Déboires et des rires
Drôle explore donc le monde du stand-up au détour de quatre jeunes humoristes, avec en épicentre un comedy club : Aïssatou (Mariama Gueye), Bling (Jean Siuen), Nazir (Younès Boucif) et Apolline, interprétée par la révélation bouillonnante de cette série : Elsa Guedj. Très éloignée des autofictions propices au genre, de Larry à son nombril à Platane où encore récemment Le Meilleur de Moi-Même de Blanche Gardin, Fanny Herrero dépeint plutôt le quotidien de cette jeunesse parisienne à la manière d’un Jacques Audiard dans Les Olympiades. Parce que Drôle délaisse souvent les blagues pour prendre le pouls d’une jeunesse hétéroclite confrontée aux aléas d’un métier qui ne demeure parfois drôle que sur le papier.
Si l’on s’attache ainsi instantanément à toute cette galerie de personnages, c’est grâce à l’écriture, fine et jamais grossière de Fanny Herrero, qui dépeint ici une fois de plus l’envers du décor avec un talent égal à celui de Dix pour Cent. Parce que derrière le rideau, lorsque les lumières sont éteintes, la réalité est moins rose et le métier d’humoriste se trouve dépeint sous toutes ses coutures, des blagues qui empoisonnent le quotidien, au succès instantané qui pourrit et désarçonne jusqu’à la culture du buzz bête et méchant.
(Pas) juste pour rire
Il y a ainsi dans Drôle bien plus qu’une efficacité drolatique où qu’une amusant comédie sur le monde du stand-up. La série de Fanny Herrero dépeint ainsi avec beaucoup de justesse une jeunesse comme le reflet actuelle d’une France divisée, tous réunis sur la même scène pour faire rire une société qui en a bien besoin. Écarts sociétaux, égalité des chances, racisme, liberté d’expression et sexualité : tout passe ici à la moulinette avec beaucoup de fraîcheur pour un tableau contemporain aussi spontané qu’un rire.

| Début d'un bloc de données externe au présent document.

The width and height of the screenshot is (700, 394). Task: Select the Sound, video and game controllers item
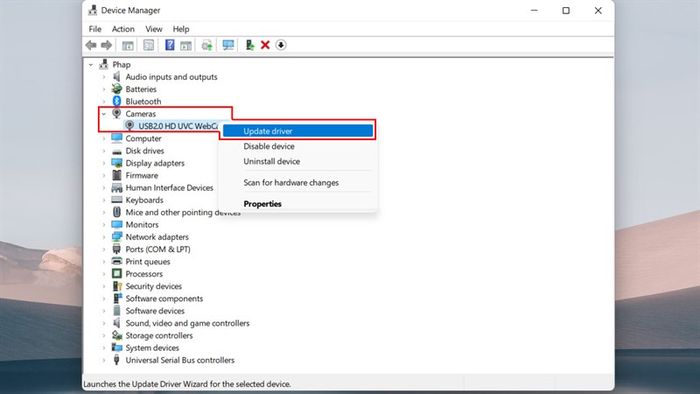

Ainsi, si l’on restera plus de côté concernant la vision d’une bourgeoisie étriquée et étouffante pourtant campée par la toujours convaincante Pascale Arbillot, Drôle se propose comme une chronique attachante et très contemporaine de notre chère jeunesse. Loin des comédies faciles sur le fossé générationnel où une énième vision déconnectée des jeunes adultes, Drôle croque avec pertinence et délicatesse une jeunesse prenant de front les problèmes sociétaux, avec toujours le talent d’en rire.
Première vraie bonne série française de Netflix après les horribles Marseille, Disparu à jamais (et on en passe et des pires), Drôle consacre une fois de plus le talent de Fanny Herrero comme fine observatrice d’un monde, qui loin des paillettes, s’avère ici aussi finement croqué et bien senti qu’une bonne blague. La boucle est bouclée.
Drôle est disponible sur Netflix.
Avis
Drôle s'avère bien plus attachant qu'une comédie au tempo comique infernal sur le monde du stand-up. La série de Fanny Herrero se révèle ainsi comme le portrait juste et contemporain d'une jeunesse prenant de front les aléas d'un métier et de toute une société avec l'immense mission de nous en faire rire.